**Instructions to follow**
After reading the records, print them all again exactly as they stand.

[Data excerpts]
━━━

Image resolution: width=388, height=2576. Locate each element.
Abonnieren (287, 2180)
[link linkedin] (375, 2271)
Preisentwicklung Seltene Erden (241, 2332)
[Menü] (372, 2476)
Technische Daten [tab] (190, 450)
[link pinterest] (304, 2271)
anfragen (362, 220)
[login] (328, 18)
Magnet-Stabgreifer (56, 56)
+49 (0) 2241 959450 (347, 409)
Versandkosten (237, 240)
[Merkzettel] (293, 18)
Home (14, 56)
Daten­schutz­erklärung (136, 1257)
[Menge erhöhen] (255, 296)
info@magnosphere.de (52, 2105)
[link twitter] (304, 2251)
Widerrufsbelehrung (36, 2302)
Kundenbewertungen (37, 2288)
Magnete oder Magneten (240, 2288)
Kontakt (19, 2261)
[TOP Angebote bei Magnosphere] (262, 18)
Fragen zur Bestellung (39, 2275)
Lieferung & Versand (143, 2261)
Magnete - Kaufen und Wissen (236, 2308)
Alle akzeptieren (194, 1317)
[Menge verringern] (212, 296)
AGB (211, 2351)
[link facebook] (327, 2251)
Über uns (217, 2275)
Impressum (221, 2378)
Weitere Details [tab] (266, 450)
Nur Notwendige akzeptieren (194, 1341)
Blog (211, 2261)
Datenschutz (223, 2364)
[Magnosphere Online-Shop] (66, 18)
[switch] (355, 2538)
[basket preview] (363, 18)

━━━

**Result**
Image resolution: width=388, height=2576. Locate each element.
Abonnieren (287, 2180)
[link linkedin] (375, 2271)
Preisentwicklung Seltene Erden (241, 2332)
[Menü] (372, 2476)
Technische Daten [tab] (190, 450)
[link pinterest] (304, 2271)
anfragen (362, 220)
[login] (328, 18)
Magnet-Stabgreifer (56, 56)
+49 (0) 2241 959450 (347, 409)
Versandkosten (237, 240)
[Merkzettel] (293, 18)
Home (14, 56)
Daten­schutz­erklärung (136, 1257)
[Menge erhöhen] (255, 296)
info@magnosphere.de (52, 2105)
[link twitter] (304, 2251)
Widerrufsbelehrung (36, 2302)
Kundenbewertungen (37, 2288)
Magnete oder Magneten (240, 2288)
Kontakt (19, 2261)
[TOP Angebote bei Magnosphere] (262, 18)
Fragen zur Bestellung (39, 2275)
Lieferung & Versand (143, 2261)
Magnete - Kaufen und Wissen (236, 2308)
Alle akzeptieren (194, 1317)
[Menge verringern] (212, 296)
AGB (211, 2351)
[link facebook] (327, 2251)
Über uns (217, 2275)
Impressum (221, 2378)
Weitere Details [tab] (266, 450)
Nur Notwendige akzeptieren (194, 1341)
Blog (211, 2261)
Datenschutz (223, 2364)
[Magnosphere Online-Shop] (66, 18)
[switch] (355, 2538)
[basket preview] (363, 18)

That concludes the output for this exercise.